Another possible cause for coracoid fractures may be the orientation of the implants. While we did not have mechanistic evidence, it is possible that, with adduction and internal rotation, prosthetic impingement against the coracoid is feasible, particularly in patients of small stature. Although a glenoid implant placed high can increase the chance for coracoid–implant impingement, the fact that the patients improved without revision makes chronic mechanical impingement less likely. Drill holes, especially multiple ones, placed throughout the base of the coracoid may also predispose to coracoid fractures.

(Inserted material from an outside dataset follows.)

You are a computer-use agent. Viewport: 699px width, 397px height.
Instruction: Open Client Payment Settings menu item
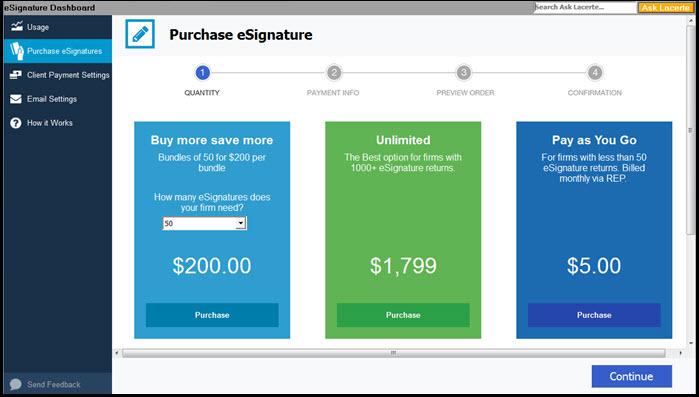pos(58,75)
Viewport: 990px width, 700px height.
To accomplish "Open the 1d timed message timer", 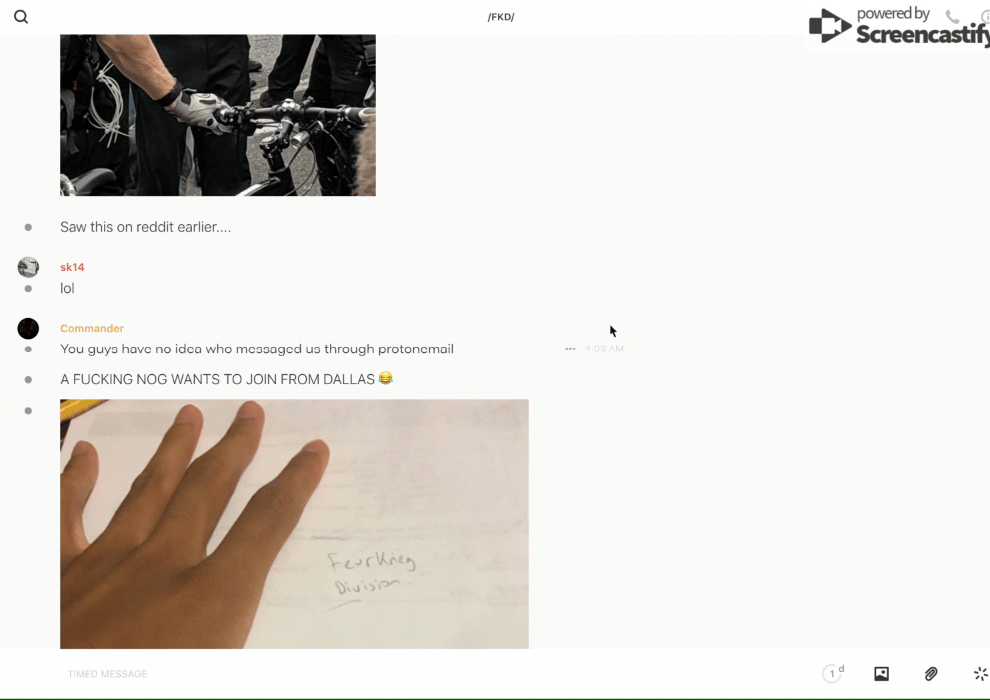I will 833,673.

Patients with periscapular fractures (acromion, scapular spine, or coracoid) after RTSA often present with pain and occasional deficits in function. Both patients in this series noted pain out of proportion to examination. The onset of this pain differed, with 1 patient noting pain within the first 3 months and 1 noting discomfort later. Neither patient had any trauma. In the presence of significant symptoms, negative radiographs, and a poor response to conservative treatment, we recommend advanced imaging to rule out fracture. However, prior to obtaining advanced imaging, proper radiographic techniques should be utilized. Eyres and colleagues,23 in a series of 12 fractures of the coracoid process, relied primarily on coracoid views directed 45° in a cephalic direction and thin-slice CT. An isotope bone scan identified 1 case not initially found on radiographs.23

Conservative management with use of a sling until resolution of symptoms was successful in our series. If symptoms persist, a bone stimulator can be used prior to implementing a surgical solution; however, current evidence does not expound on timing and utility of such modalities. Perhaps as important as treatment is education of the patient and the rehabilitation team about the importance of identifying increasing pain as a potential sign of impending fracture in this population. Subsequent activity modification until the pain resolves can help avoid the setback in postoperative recovery that this complication may cause.

Conclusion

We present 2 patients with coracoid fractures encountered at 3 months and 15 months after RTSA. Nonoperative management proved adequate in treating both cases. We suggest a high level of suspicion for possible fracture in the patient who comes in with new-onset pain in a localized region with or without functional deficits.